→ THE TASK
Below are the records; give again exactly the line with "câmara). (93, 1608)", the line with "abril (186, 305)", and each line that lies between them, and nothing besides.

→ INFORMATION SUPPLIED
↓
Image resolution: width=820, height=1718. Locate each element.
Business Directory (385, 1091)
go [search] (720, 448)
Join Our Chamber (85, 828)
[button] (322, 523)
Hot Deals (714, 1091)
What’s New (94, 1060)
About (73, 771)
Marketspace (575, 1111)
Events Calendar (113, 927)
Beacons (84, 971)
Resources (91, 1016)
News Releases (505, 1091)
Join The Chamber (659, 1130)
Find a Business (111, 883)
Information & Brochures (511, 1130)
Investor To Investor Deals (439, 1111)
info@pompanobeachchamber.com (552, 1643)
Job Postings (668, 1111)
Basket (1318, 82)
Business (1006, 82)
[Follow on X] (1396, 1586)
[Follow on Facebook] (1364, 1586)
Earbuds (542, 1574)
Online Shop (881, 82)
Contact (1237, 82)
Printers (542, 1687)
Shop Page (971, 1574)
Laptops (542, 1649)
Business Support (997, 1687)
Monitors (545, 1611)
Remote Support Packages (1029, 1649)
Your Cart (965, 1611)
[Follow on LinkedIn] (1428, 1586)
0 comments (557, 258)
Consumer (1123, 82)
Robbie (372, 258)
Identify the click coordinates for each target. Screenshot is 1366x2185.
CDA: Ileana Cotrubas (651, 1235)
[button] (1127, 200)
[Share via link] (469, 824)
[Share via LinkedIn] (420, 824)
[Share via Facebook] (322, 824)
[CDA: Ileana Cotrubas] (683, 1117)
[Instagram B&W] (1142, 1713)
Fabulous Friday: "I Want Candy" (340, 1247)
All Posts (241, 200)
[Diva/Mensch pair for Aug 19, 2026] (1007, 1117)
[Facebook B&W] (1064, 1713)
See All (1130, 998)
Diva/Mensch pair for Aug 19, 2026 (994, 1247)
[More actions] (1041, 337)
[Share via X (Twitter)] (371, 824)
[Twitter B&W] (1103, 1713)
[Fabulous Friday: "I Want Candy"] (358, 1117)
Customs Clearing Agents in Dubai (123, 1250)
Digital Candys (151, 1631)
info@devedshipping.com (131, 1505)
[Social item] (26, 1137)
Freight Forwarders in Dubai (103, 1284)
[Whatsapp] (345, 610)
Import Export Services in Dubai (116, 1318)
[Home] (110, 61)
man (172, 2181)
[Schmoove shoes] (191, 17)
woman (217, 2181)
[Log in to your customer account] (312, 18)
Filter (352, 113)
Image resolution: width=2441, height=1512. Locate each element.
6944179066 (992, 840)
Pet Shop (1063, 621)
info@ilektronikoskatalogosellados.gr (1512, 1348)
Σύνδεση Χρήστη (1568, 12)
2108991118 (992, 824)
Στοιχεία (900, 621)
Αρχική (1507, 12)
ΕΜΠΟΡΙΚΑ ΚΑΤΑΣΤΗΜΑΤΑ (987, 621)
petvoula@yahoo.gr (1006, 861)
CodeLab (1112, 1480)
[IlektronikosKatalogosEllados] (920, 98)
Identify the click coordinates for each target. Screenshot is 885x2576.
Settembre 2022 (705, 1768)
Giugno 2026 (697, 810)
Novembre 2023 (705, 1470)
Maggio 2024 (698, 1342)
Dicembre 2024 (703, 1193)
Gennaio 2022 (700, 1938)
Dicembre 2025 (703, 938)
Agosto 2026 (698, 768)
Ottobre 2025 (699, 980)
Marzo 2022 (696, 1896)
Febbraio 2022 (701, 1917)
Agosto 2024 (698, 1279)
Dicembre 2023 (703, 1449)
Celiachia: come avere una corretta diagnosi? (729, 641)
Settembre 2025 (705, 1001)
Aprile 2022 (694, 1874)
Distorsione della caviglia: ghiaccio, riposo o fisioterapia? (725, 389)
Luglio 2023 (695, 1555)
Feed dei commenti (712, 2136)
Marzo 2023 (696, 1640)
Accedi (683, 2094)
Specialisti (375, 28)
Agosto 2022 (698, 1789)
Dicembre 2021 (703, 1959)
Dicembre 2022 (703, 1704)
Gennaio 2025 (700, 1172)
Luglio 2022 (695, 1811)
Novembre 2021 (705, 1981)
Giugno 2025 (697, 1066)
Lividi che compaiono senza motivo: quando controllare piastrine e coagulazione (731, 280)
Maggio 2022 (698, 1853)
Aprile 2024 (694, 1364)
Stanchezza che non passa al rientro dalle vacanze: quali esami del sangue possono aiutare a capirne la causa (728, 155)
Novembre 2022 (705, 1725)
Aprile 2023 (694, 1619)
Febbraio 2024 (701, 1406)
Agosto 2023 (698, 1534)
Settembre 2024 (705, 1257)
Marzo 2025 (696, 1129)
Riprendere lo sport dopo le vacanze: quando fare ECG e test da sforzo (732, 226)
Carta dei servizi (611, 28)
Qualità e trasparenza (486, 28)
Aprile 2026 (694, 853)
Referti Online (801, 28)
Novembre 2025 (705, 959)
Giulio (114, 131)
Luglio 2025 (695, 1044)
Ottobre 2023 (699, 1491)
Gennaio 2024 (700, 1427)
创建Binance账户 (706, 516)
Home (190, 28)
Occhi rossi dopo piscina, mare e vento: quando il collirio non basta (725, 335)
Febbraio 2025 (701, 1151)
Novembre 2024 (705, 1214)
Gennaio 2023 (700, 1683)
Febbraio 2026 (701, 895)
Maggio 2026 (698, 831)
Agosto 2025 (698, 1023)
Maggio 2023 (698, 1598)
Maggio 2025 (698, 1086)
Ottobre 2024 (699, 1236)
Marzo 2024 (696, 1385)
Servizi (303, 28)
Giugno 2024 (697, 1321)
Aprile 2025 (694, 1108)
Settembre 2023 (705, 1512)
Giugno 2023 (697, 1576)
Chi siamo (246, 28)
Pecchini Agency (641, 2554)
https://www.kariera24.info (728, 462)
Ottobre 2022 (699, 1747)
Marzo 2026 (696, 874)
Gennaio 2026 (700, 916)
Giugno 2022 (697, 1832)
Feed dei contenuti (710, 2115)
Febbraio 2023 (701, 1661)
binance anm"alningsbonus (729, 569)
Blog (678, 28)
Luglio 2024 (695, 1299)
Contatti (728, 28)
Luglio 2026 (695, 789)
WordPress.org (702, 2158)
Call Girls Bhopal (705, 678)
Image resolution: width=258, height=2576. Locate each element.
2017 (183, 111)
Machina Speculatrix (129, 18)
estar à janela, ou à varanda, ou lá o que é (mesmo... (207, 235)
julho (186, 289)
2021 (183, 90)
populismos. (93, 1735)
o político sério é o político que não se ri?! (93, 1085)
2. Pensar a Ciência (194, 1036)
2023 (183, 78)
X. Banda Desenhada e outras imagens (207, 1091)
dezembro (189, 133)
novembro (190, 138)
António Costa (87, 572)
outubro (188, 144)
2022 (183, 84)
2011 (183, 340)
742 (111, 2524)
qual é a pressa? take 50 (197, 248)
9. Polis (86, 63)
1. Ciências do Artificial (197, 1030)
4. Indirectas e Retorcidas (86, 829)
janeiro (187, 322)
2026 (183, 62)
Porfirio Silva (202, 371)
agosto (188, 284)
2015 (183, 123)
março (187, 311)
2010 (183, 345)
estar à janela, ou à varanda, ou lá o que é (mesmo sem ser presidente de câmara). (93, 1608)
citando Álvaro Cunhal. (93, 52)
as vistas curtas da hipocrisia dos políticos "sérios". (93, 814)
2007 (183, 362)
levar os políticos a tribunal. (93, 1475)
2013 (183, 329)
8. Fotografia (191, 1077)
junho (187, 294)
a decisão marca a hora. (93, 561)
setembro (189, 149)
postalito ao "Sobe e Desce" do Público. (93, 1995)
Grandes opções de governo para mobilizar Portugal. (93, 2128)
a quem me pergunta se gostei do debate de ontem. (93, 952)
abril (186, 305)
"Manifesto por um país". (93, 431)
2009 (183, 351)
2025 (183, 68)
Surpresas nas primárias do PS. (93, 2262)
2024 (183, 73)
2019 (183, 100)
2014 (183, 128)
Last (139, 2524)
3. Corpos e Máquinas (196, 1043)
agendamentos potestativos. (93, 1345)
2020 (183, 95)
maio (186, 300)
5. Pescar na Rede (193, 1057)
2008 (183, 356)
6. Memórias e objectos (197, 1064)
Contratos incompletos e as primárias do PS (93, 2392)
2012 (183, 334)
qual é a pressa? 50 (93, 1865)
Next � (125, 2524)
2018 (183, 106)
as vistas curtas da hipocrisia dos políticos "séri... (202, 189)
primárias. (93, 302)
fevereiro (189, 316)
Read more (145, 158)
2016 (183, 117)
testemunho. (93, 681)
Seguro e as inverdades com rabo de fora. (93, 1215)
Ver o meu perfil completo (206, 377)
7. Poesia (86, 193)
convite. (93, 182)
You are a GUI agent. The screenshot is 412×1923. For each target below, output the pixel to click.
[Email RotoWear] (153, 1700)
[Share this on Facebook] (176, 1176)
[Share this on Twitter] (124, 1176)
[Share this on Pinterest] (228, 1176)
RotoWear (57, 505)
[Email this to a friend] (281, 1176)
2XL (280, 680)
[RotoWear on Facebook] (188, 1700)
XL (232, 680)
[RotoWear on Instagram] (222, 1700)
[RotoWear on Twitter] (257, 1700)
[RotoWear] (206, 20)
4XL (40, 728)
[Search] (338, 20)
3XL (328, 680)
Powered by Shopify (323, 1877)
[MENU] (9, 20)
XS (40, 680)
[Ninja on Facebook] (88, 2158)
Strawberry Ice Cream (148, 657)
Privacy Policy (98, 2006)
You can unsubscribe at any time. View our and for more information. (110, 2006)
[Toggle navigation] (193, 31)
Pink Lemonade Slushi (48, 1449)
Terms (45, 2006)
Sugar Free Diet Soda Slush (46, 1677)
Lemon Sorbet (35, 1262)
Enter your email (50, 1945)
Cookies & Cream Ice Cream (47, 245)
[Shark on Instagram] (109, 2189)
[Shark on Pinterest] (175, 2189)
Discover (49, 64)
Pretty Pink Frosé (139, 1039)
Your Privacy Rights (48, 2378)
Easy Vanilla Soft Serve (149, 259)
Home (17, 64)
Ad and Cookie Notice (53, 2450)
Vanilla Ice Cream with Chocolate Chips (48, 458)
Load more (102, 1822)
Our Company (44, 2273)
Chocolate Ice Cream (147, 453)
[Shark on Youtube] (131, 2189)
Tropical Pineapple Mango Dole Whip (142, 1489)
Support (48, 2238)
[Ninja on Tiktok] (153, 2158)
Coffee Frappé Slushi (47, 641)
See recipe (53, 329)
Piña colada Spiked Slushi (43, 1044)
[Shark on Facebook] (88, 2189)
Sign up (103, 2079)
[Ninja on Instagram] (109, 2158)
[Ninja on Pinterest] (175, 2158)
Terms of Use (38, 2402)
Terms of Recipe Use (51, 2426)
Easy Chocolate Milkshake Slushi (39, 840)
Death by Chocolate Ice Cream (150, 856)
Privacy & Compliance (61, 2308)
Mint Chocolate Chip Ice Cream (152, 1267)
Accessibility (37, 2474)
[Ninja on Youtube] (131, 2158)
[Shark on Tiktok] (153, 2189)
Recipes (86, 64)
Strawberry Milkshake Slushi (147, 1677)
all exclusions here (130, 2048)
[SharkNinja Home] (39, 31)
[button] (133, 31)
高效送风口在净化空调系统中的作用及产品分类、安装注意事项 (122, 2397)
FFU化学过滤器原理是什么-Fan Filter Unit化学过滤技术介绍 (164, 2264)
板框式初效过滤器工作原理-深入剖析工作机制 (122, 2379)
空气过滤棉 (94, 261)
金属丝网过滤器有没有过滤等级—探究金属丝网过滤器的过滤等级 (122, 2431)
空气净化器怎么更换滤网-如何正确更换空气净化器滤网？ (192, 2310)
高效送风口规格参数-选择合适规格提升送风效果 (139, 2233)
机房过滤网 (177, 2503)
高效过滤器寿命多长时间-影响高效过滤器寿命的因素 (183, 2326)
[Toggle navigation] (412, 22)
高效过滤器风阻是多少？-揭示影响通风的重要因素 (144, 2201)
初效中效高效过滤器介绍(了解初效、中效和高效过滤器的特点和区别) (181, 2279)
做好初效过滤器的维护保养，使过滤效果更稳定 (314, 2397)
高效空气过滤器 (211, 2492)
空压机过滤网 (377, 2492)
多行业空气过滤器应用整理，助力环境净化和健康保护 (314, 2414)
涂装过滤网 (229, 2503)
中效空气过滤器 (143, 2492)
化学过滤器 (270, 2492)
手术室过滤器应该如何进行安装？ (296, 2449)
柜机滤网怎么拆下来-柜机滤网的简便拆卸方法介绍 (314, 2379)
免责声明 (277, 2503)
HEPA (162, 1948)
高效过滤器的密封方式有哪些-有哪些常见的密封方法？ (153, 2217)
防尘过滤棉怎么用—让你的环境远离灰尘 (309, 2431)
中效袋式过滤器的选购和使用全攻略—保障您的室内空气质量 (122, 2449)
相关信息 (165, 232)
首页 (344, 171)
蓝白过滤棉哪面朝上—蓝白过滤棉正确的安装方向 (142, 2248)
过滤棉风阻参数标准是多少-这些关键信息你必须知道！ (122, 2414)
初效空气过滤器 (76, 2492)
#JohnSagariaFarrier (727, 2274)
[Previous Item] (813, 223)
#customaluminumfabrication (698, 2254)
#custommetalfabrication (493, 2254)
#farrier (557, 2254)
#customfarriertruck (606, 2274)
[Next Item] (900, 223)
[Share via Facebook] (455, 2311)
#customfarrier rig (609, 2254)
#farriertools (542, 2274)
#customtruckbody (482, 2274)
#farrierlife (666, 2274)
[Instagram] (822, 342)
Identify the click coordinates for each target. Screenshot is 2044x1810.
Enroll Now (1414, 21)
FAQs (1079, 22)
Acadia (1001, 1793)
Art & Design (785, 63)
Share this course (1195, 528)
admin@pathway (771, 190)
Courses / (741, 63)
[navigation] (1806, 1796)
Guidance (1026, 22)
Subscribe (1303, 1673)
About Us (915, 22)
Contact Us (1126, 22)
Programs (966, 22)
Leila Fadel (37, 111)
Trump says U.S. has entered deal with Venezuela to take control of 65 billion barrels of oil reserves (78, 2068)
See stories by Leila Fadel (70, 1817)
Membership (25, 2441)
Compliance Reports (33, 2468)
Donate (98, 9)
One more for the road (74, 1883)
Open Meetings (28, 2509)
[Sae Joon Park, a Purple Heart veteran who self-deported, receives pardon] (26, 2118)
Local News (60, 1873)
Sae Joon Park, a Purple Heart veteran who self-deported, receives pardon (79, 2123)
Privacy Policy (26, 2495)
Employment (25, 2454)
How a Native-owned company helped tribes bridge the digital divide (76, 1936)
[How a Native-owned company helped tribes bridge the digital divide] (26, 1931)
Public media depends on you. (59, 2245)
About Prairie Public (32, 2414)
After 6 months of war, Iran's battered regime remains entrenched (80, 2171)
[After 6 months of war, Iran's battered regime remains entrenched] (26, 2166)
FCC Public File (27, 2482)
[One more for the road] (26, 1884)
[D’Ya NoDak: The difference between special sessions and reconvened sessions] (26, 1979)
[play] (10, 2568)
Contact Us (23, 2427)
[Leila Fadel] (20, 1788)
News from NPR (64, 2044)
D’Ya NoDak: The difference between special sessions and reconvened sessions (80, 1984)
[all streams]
↑
→ RESPONSE TO THIS EXERCISE
estar à janela, ou à varanda, ou lá o que é (mesmo sem ser presidente de câmara). (93, 1608)
citando Álvaro Cunhal. (93, 52)
as vistas curtas da hipocrisia dos políticos "sérios". (93, 814)
2007 (183, 362)
levar os políticos a tribunal. (93, 1475)
2013 (183, 329)
8. Fotografia (191, 1077)
junho (187, 294)
a decisão marca a hora. (93, 561)
setembro (189, 149)
postalito ao "Sobe e Desce" do Público. (93, 1995)
Grandes opções de governo para mobilizar Portugal. (93, 2128)
a quem me pergunta se gostei do debate de ontem. (93, 952)
abril (186, 305)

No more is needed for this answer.